Extrait étudié:
Le tout nouveau lotissement «La Colline» à Arlesheim (BL) promet, selon son site Internet, «une qualité de vie maximale». Les 29 appartements en copropriété et les 16 maisons individuelles ont d'ailleurs été livrés cette année. Le lotissement a été construit par l'entreprise générale Steiner AG, un grand prestataire de services immobiliers qui fait partie depuis 2010 de la Hindustan Construction Company Ltd. dont le siège est à Mumbai. À Zurich, cette entreprise a réalisé des constructions prestigieuses comme la Prime-Tower, le centre commercial Sihlcity ou le trio de tours Vulcano.

Le problème à Arlesheim: l'entreprise générale Steiner AG est encore loin d'avoir payé intégralement tous les artisans impliqués sur le chantier. Et ce, bien que les 45 unités du lotissement aient entre-temps été vendues à des prix compris entre 1,2 et 2,4 millions de francs.

Une menace existentielle

L'entreprise MFLUR AG de Zoug, dirigée par Mersim Zeqiri, a posé des parquets et installé des escaliers. Sur un total d'environ 1,1 million de francs, il manque encore à l'entrepreneur près de 400'000 francs.

Les travaux de plomberie, de ventilation et de chauffage d'une valeur d'environ 4,2 millions de francs ont été effectués par l'entreprise Kurt Borer AG de Reinach. Le directeur Aytac Cetinkaya, 40 ans, a encore plus de 1,2 million de francs à encaisser. «Il s'agit de créances de base issues du contrat d'entreprise», souligne-t-il. Les deux entreprises sont menacées par les impayés. «Il en va de l'avenir de mon entreprise», déclare Aytac Cetinkaya. Il ne peut pas se permettre de perdre l'argent qui lui manque. «Le premier électricien qui a participé au projet a déjà fait faillite».

Relevé des lignes:
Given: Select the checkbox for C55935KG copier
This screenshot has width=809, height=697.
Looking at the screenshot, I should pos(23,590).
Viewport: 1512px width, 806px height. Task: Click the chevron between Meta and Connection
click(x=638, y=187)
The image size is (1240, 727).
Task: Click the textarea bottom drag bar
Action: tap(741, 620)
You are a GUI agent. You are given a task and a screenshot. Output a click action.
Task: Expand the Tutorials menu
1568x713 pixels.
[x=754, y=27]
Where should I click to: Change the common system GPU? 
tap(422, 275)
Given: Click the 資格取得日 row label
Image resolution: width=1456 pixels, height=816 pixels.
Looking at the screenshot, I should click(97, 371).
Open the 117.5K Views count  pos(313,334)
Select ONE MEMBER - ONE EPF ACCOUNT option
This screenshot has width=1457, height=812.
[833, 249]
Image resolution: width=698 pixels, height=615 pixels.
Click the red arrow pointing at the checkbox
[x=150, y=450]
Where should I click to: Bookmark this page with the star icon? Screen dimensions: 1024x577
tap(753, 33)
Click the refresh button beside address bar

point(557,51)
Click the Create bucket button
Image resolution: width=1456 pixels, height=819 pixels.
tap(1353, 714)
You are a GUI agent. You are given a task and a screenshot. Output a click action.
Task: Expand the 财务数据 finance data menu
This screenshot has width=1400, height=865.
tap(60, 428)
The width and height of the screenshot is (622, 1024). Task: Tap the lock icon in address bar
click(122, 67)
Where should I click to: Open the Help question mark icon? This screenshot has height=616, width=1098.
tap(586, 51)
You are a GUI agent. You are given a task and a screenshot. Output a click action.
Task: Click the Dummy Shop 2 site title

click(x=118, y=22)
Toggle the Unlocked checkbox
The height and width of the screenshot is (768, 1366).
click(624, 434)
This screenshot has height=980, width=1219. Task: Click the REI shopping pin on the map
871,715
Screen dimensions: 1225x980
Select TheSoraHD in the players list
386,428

Travail à faire:
(1) Répondez aux questions suivantes sur l'extrait consacré au lotissement d'Arlesheim.
(a) Entre quels prix les 45 unités du lotissement ont-elles été vendues ?
(b) Quelle somme manque encore à l'entreprise MFLUR AG ?
(c) Selon Aytac Cetinkaya, que s'est-il passé pour le premier électricien du projet ?
(2) Poursuivez l'extrait sur le lotissement d'Arlesheim à partir de sa dernière phrase.

Corrigé:
(1)
(a) Entre 1,2 et 2,4 millions de francs.
(b) Près de 400'000 francs.
(c) Il a déjà fait faillite.

(2)
Un déroulement chaotique

La construction du lotissement a été menée de manière chaotique. «C'était laborieux», dit Mersim Zeqiri. Des changements ont eu lieu à plusieurs reprises au sein de la direction des travaux. Dans les phases ultérieures de la construction, la planification des délais faisait presque totalement défaut. «Personne ne voulait prendre la responsabilité de l'ensemble du projet», explique le patron de MFLUR AG. En dernier lieu, seuls des freelances coordonnaient encore les travaux sur le chantier, l'entreprise Steiner n'avait plus de chefs de projet sur place.

Les travaux de construction ont donc été retardés, selon Aytac Cetinkaya. La situation s'est aggravée parce que Steiner n'a pas versé les acomptes convenus. De plus, les fournisseurs de matériaux de construction sont devenus prudents et ont parfois exigé un paiement anticipé. Les constructions n'ont pu être achevées que grâce à l'engagement des artisans impliqués. Outre MFLUR AG et Kurt Borer AG, d'autres entreprises artisanales attendent encore leur argent — par exemple des paysagistes, des constructeurs de façades et des électriciens. Cinq entreprises veulent désormais agir ensemble contre Steiner AG.

Incendie dans la distribution électrique

Steiner AG attribue les problèmes rencontrés dans le déroulement des travaux à un incendie survenu en décembre 2022, qui a détruit la distribution électrique principale du lotissement. «En raison d'un incendie survenu peu avant l'achèvement de la première étape de construction, les livraisons suivantes ont dû être replanifiées et réorganisées», explique Alfred Köcher, spécialiste en communication. Il affirme que le paiement des entreprises a été effectué conformément au contrat. «Malheureusement, des déficits importants sont apparus dans la fourniture des prestations de certains entrepreneurs, ce qui a nécessité des mesures de remplacement». Cela signifie que pour certains travaux, d'autres entreprises ont dû procéder à des améliorations.

Un dialogue constructif est en cours avec les entreprises insatisfaites. «Steiner AG part du principe qu'à la fin du projet, au cours du prochain trimestre, tous les points en suspens auront été réglés». Une solution aurait déjà été trouvée avec une entreprise. Alfred Köcher constate que les montants dus aux entreprises susmentionnées sont «considérablement inférieurs». Au total, plus de 80 sous-traitants sont intervenus sur le chantier de «La Colline».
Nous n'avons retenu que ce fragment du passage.